Cette approche directe a permis d’accueillir 500 personnes par an, et d’en orienter près de la moitié vers des formations, des stages ou des emplois. Environ 80 % des candidats intégrés dans le dispositif trouvent un emploi au terme de formations très diverses, qui varient de six mois à deux ans en fonction des profils. Nege s’implique aussi dans le cahier des charges soumis aux organismes de formation pour adapter l’offre tantôt à des « décrocheurs », tantôt à des demandeurs d’emploi déjà bien familiarisés à l’outil informatique. Le conseil régional du Grand Est a pleinement soutenu une démarche jugée anticipatrice et adaptée aux besoins du territoire.

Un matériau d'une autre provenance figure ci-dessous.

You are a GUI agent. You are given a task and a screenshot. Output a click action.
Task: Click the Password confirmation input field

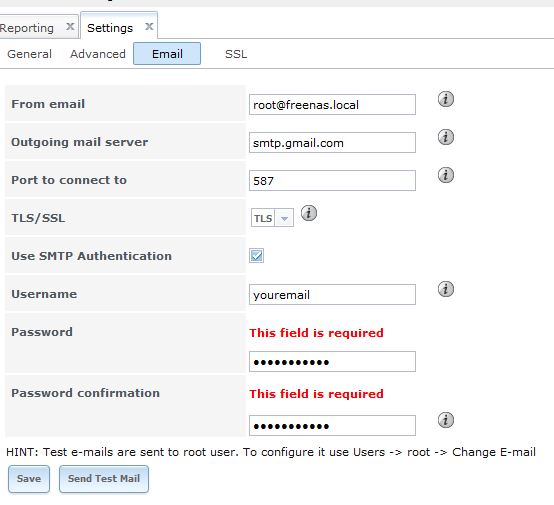tap(332, 426)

Ce succès conduit aujourd’hui Syntec numérique de dupliquer Nege à l’échelle nationale. Le syndicat professionnel, qui regroupe 2.000 entreprises pour près de 500.000 salariés, a annoncé fin septembre un objectif ambitieux : en se déployant progressivement sur le territoire en trois à quatre ans, le dispositif pourrait permettre le recrutement, chaque année, de 60.000 demandeurs d’emploi et personnes en reconversion.

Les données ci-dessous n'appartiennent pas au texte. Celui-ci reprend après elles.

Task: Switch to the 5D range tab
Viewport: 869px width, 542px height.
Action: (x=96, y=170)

Les besoins en compétences augmentent non seulement parmi les entreprises spécialisées dans le numérique, mais aussi parmi leurs clients, qui absorbent 60 % des postes liés à l’informatique. La numérisation augmentera également les besoins en reconversion. La formation peut permettre aux salariés de se réorienter vers des postes stables et valorisants tout en limitant le turn-over et les tensions salariales que génère aujourd’hui la pénurie de main d’œuvre.
Godefroy de Bentzmann, président du Syntec
Selon le syndicat, la gouvernance tripartite employeurs – Région – Pôle emploi doit rester au cœur de Numéric’emploi, les entreprises demeurant à ses yeux les mieux placées pour définir le contenu pédagogique, les objectifs, l’organisation et les modalités des formations. Syntec a commencé à présenter le dispositif, notamment dans les Hauts-de-France et en Pays de Loire.
Numéric’emploi doit conserver son ADN, mais il peut s’adapter à des spécificités régionales. Nous avons déjà engagé des études territorialisées pour identifier les compétences en tension, anticiper les besoins à trois ans et faire l’état des lieux de l’offre en formations régionales.
Neila Hamadache, déléguée à la formation à Syntec Numérique
Le financement de ces formations reste un point de tension, notamment pour les profils bac+4 ou bac + 5, qui, pour l’heure, n’entrent pas dans le dispositif. Par ailleurs, la ProA – Reconversion ou promotion par alternance – dont les modalités ont été définies par ordonnance le 21 août 2019 pourrait ouvrir des voies de financement, mais elle suppose un accord de branche étendu pour être applicable. Les premières négociations paritaires commenceront d’ici à la fin de l’année.